Sets

This lesson introduces a new data type: sets. Python sets are very similar to those used in mathematics, which makes their use very simple and intuitive. Thanks to the use of sets, programs can be more expressive and efficient than their list-based alternatives.

This lesson also includes some examples of using sets. The first example consists of finding all the unique words in the input. Comparing the solution using sets with the one using lists shows the great gain in efficiency. The second example consists of finding the missing element in a list of elements with possible repetitions.

Introduction

A set is a data type that allows storing a collection of elements without repetitions with the following main operations:

insert an element,
remove an element,
determine whether an element is in the set or not.

Additionally, the elements of the set can be iterated over (with a for loop), and unions, intersections, and differences of sets can be calculated.

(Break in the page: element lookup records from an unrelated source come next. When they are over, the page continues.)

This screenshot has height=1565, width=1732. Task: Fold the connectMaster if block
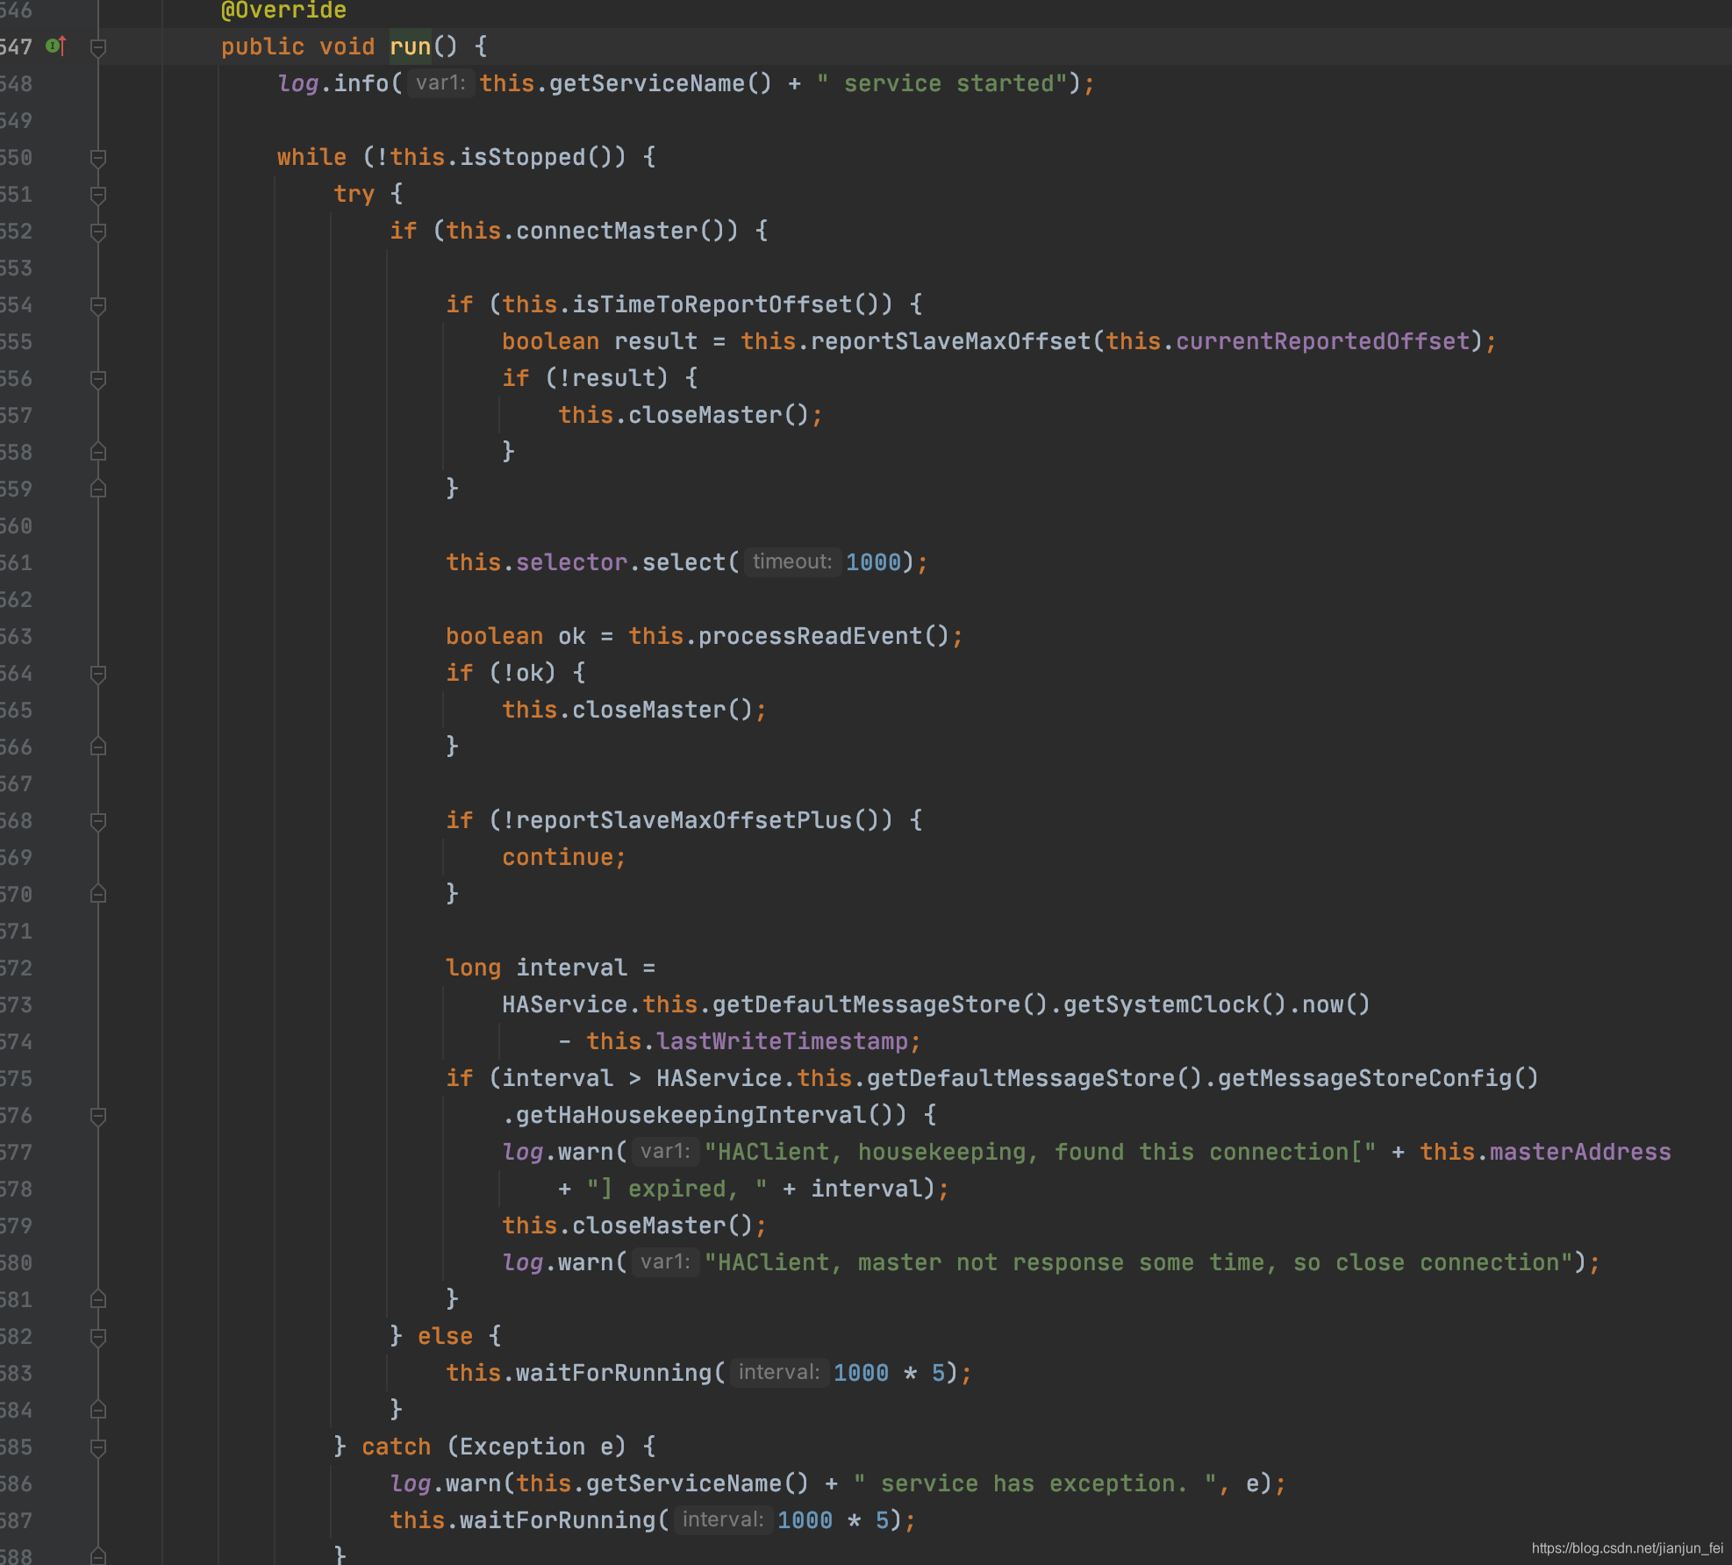[98, 232]
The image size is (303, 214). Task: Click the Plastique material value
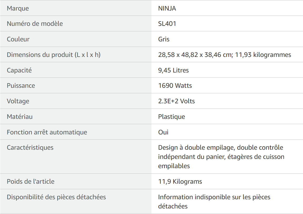click(171, 116)
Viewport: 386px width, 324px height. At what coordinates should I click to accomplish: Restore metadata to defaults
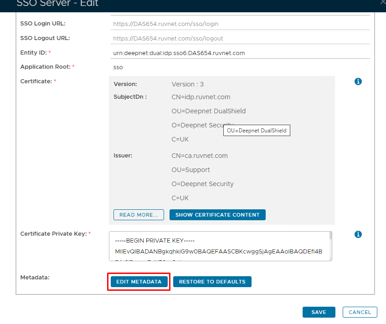point(212,282)
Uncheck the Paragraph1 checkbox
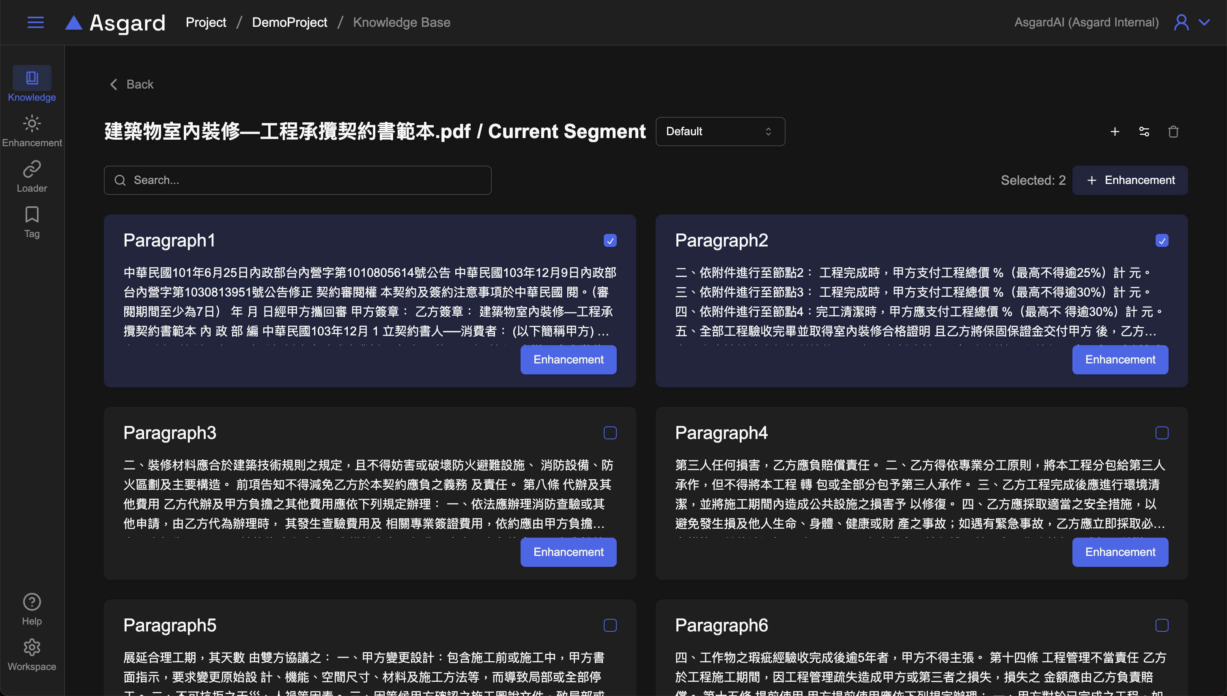 pyautogui.click(x=610, y=240)
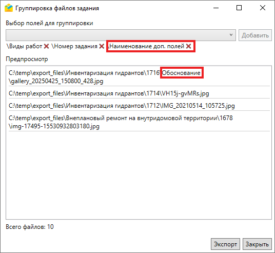Click the "Экспорт" button
This screenshot has height=253, width=275.
225,244
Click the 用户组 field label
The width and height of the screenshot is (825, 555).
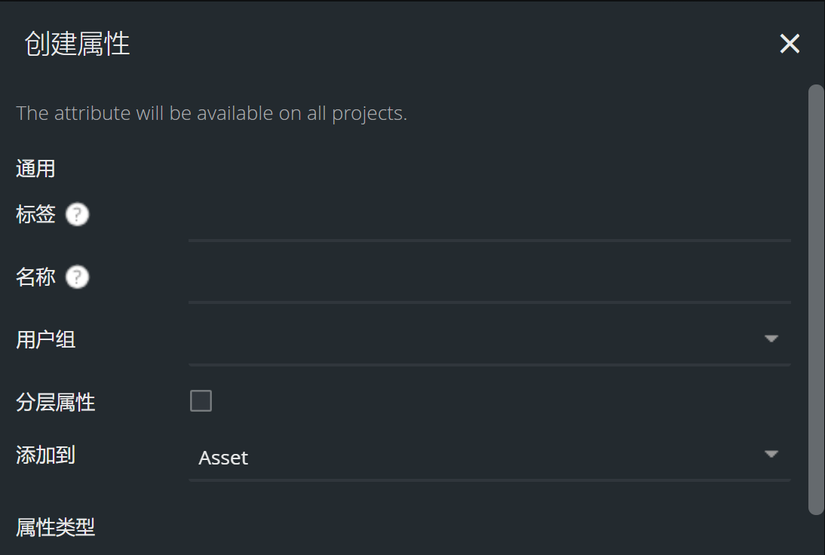point(45,340)
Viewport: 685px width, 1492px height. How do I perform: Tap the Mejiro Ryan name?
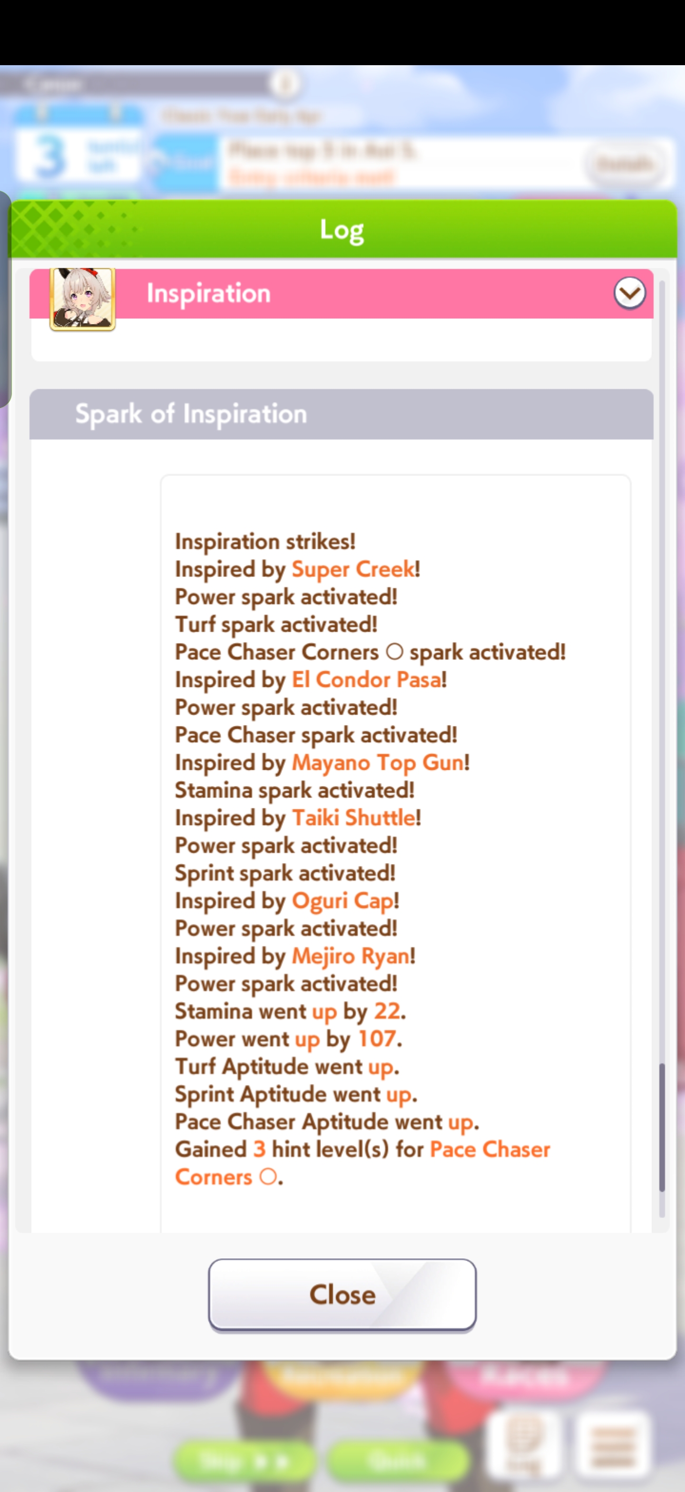click(x=350, y=956)
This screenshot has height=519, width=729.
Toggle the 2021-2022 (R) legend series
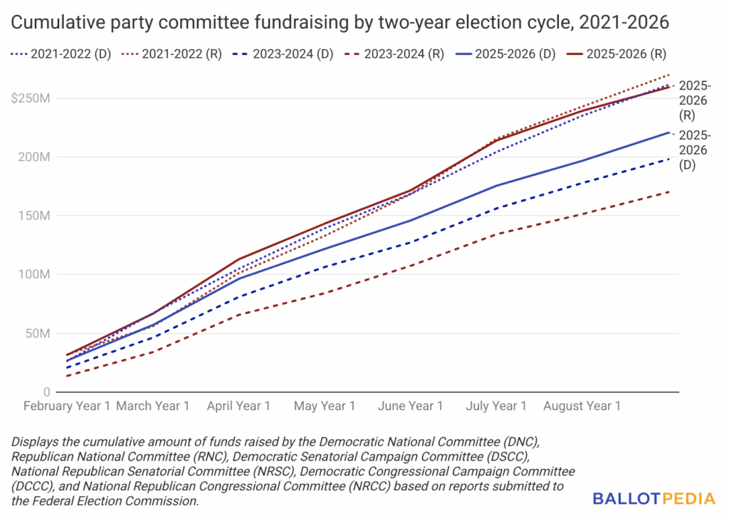[181, 54]
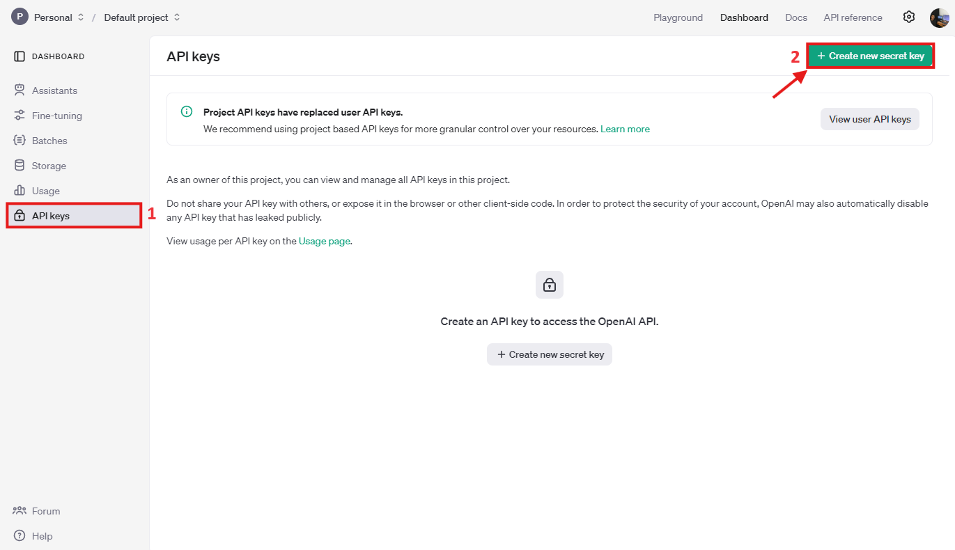Switch to the Playground tab
This screenshot has height=550, width=955.
(x=678, y=17)
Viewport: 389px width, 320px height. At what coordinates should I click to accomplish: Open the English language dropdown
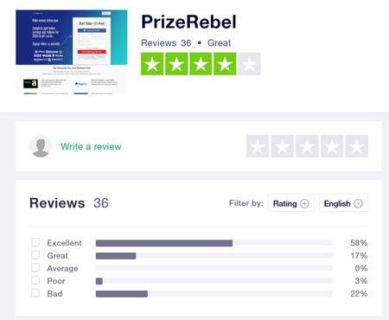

The idea of the set data type is similar to that of a mathematical set: it is a collection (finite in this case) of elements without repetitions. As in mathematics, the order of elements in Python sets is not relevant.

Usually, a set starts empty and throughout the program elements are inserted and removed. At the same time, and fundamentally, it is possible to check whether any value belongs to the set or not, without modifying the set. Also, through for loops, all elements of a set can be traversed. And unions, intersections, and differences of sets can also be performed.

Applications

The set is a very useful data structure in computer science: for example, a browser could have a set of potentially dangerous URLs and ask the user if they really want to enter when trying to access them. Also, a database can retrieve sets of elements and calculate their intersections, unions, differences... Often, solving a problem consists of finding a subset of elements of a set that have a certain property. Therefore, having a data structure that represents sets is always useful.

Literals

The simplest way to write sets in Python is by listing their elements between curly braces and separating them with commas. Here are some examples:

python

>>> vowels = {'a', 'e', 'i', 'o', 'u'}
>>> vowels
{'a', 'o', 'i', 'e', 'u'}
>>> numbers = {10, 20, 10, 30, 10, 20, 40, 50}
>>> numbers
{50, 20, 40, 10, 30}

Note that sets do not store repeated elements and that they are written in an arbitrary order.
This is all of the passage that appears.